Non-voting by employment status is related to age distribution. Almost half of unemployed non-voters were under the age of 35, while about half of those not in the labour force were seniors aged 65 and over.
For general information or to order data, contact Client Services (toll-free 1-866-873-8788; 613-951-4090; labour@statcan.gc.ca).

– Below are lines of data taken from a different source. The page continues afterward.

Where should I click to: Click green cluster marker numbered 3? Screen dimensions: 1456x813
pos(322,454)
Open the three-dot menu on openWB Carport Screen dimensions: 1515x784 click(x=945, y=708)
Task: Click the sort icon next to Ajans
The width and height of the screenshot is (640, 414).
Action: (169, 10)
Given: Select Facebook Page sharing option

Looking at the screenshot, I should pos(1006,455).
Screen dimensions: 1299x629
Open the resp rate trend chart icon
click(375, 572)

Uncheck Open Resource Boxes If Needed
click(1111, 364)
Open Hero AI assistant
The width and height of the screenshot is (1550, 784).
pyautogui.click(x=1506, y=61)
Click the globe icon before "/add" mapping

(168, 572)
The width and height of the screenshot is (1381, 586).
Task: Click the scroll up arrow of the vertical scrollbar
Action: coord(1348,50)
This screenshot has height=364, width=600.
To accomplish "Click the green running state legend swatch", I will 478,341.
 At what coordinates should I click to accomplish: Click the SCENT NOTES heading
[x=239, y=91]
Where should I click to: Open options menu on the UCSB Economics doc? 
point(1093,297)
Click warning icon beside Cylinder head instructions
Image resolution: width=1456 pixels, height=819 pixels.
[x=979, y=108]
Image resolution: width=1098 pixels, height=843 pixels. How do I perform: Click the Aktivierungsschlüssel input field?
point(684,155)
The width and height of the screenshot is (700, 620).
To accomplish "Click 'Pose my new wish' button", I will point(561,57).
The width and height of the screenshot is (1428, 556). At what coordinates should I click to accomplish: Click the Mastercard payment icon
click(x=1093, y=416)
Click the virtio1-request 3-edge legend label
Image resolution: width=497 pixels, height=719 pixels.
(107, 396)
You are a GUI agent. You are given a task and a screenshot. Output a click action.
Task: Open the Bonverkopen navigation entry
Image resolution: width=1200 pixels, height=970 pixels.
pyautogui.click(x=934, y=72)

To enquire about the concepts, methods or data quality of this release, contact Jason Gilmore (613-951-7118; jason.gilmore@statcan.gc.ca) or Vincent Ferrao (613-951-4750; vincent.ferrao@statcan.gc.ca), Labour Statistics Division.

Table 1

Reasons for not voting among those that did not vote, by sex and by age group, May 2011 federal election
Not interested Too busy Out of town/away Own illness/disability Did not like candidates/issues
%
Total 27.7 22.9 10.1 8.5 7.6
Male 29.2 23.5 11.5 6.0 8.0
Female 26.1 22.2 8.8 10.9 7.3
18 to 24 years 29.9 22.6 11.4 2.9 4.3
18 to 21 years 29.7 21.5 9.9 2.5 4.4
22 to 24 years 30.2 24.0 13.3 3.4 4.1
25 to 34 years 30.8 30.4 8.5 4.1 6.0
35 to 44 years 27.5 28.8 8.8 4.7 8.0
45 to 54 years 29.1 22.1 10.2 6.6 9.9
55 to 64 years 25.8 15.6 13.6 11.1 12.4
65 to 74 years 21.3 7.7 14.1 22.3 8.9
75 years and over 13.4 4.3E 6.2 44.4 5.9
coefficient of variation between 16.5% and 33.3%; interpret with caution
Note(s):
"Too busy" also includes family obligations and work /school schedule conflict. "Not interested" also includes feeling that their vote would not mak e a difference.

Table 2

Reasons for not voting among those who did not vote, by geography, May 2011 federal election
Not interested Too busy Out of town/away Own illness/disability Did not like candidates/issues
%
Canada 27.7 22.9 10.1 8.5 7.6
Newfoundland and Labrador 30.4 19.3 15.9 8.8 7.9
Prince Edward Island 27.2 19.7 11.3E 12.7 7.0E
Nova Scotia 30.9 19.6 10.5 9.0 10.8
New Brunswick 26.8 20.7 12.1 9.2 7.1
Quebec 35.3 19.3 8.5 10.8 7.2
Ontario 25.4 23.3 9.5 8.3 8.5
Manitoba 27.0 25.3 8.4 8.2 5.6
Saskatchewan 27.8 24.0 11.3 5.5 5.8
Alberta 25.8 27.5 12.0 4.7 6.0
British Columbia 22.8 23.9 11.8 9.1 7.7
Large population centres over 100,000 26.1 24.2 10.1 8.6 7.8
Population centre 10,000 to 99,999 30.3 20.1 9.8 7.7 7.6
Population centre under 10,000 32.9 19.7 10.5 8.9 6.9
Rural outside of population centres 30.3 20.3 10.7 8.2 7.4
coefficient of variation between 16.5% and 33.3%; interpret with caution
Note(s):
"Too busy" also includes family obligations and work /school schedule conflict. "Not interested" also includes feeling that their vote would not mak e a difference.